Funny, my daughter has the 2016 outlander sport gt with the 2.4 and awd and she has never had an issue with it. Everything has been perfectly reliable. I serviced the cvt and t case and diff at 34k but she said she'll trade it in for a bigger suv soon so I won't do the next one. At 58k it could be late for it's first trans and diff service and it'd likely be ok though I'd waste no time and I'd use better fluids to make up for it like hpl cvt and whatever full syn gl5 90. Though I'd bust the seller into dropping the price because of the poor drivetrain maintenance.
 
My daughter is looking at a 2016 Mitsubishi Outlander Sport 4WD, 4 cylinder engine, 58k miles. I’m not finding much online. Often, there is conflicting information from different sources. JD Powers gives it 2.5 out of 5 for reliability. Anyone here have any experience or concrete information such as specific problem areas?
If you can find one with the V6 it has a regular automatic transmission.
 
Here you go. The Outlander and Outlander Sport are the closest thing to a Toyonda in today's SUV market.


The Outlander Sport is also one of my top five selling vehicles at 48 Hours And A Used Car. Most folks pay about $8000 less than a comparable Honda CR-V or Toyota RAV4 and the powertrain is quite durable. Just get the CVT serviced every 30k miles and regular oil changes.

Every single one I buy is usually under warranty as well. I was actually looking at a 2023 model last night with 4WD for one of my customers which has less than a thousand miles.

Feel free to PM me if you know what you're looking for. While the spread between CR-Vs and RAV4s is relatively small between wholesale and retail, the Outlander Sport has a pretty big spread between those two markets.

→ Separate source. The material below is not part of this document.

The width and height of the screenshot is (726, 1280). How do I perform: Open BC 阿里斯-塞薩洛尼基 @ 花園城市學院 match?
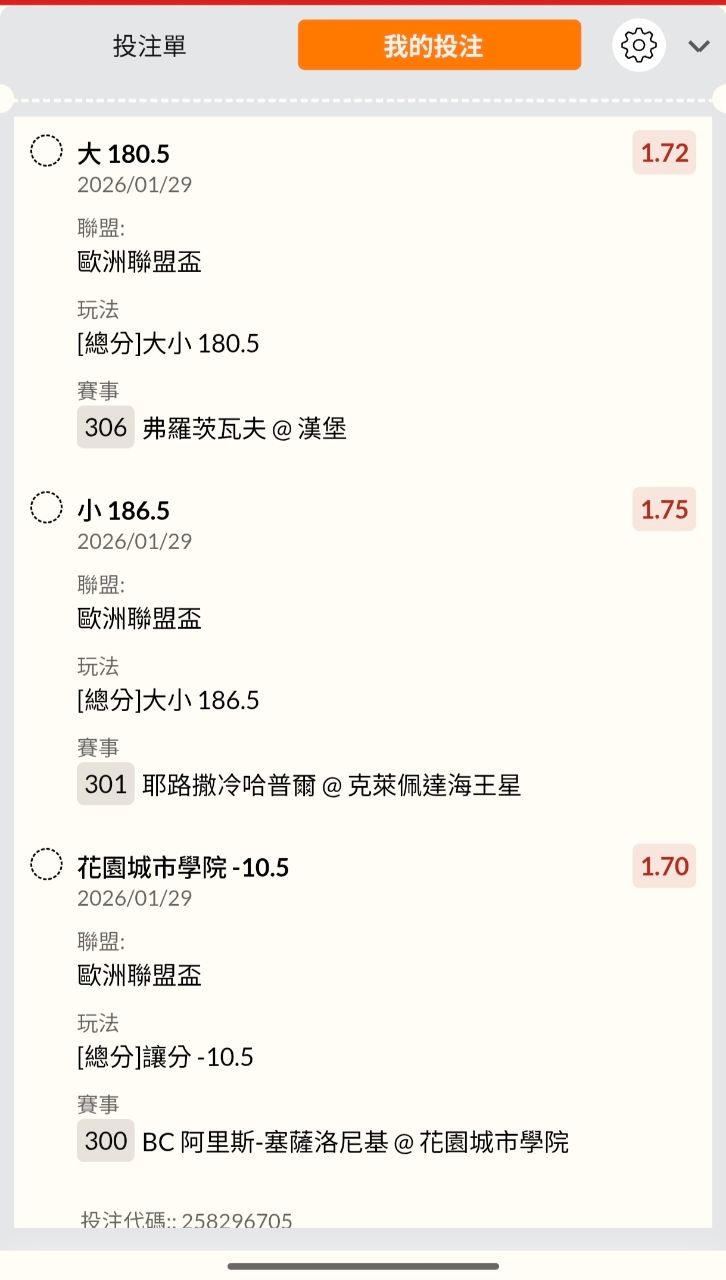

Usually in the thousands.
 
Forgive me BITOGers as I've posted this before.
My friends had 3 of them.
The first two were 4 cyl. and the 3rd was an Outlander Sport with the 6 and paddle shifters. 2011, 2013 + 2015 come to mind.
They sold the 2011 at 80K out of rote. They never liked owning vehicles a "long time".
No comment on that.

I did a pan drop and filter change on the 2011, at ~115K.
The CVT fluid was the color of dark maple syrup.
I used Amalie CVT fluid from amaliestore.com (still not back up yet).
The filter was a stainless steel screen which had caught one piece of swarf the size of a baby's pinky nail trimming. Changing it was absolutely not necessary, but I had bought it.

Never did I feel either CVT shift funny or slip or shimmy. In both locations, the Outlander climbed and descended mountainous roads.

The only problem was with the 2011 as it had a weak "key signal receiver card" which would fail to accept some fob commands in the cold weather. On below freezing nights, they'd run a 15-watt bulb to the front passenger's foot well to break the chill.
Mitsubishi fixed that early on. I don't recall why the 2011 didn't get a fix.

Every time I go past the dealership, I wonder if I want one...seriously.
The only complaint I have today is the excessive bling styling of the front ends.
 
yes engine displacement on the full size outlander wouldn't change body dimensions. the op was stating he was looking at the outlander sport which is a smaller vehicle. that vehicle only came with the 2.0 & 2.4, 4 cylinder
 
yes engine displacement on the full size outlander wouldn't change body dimensions. the op was stating he was looking at the outlander sport which is a smaller vehicle. that vehicle only came with the 2.0 & 2.4, 4 cylinder
Yep the one with the CVT that should be avoided.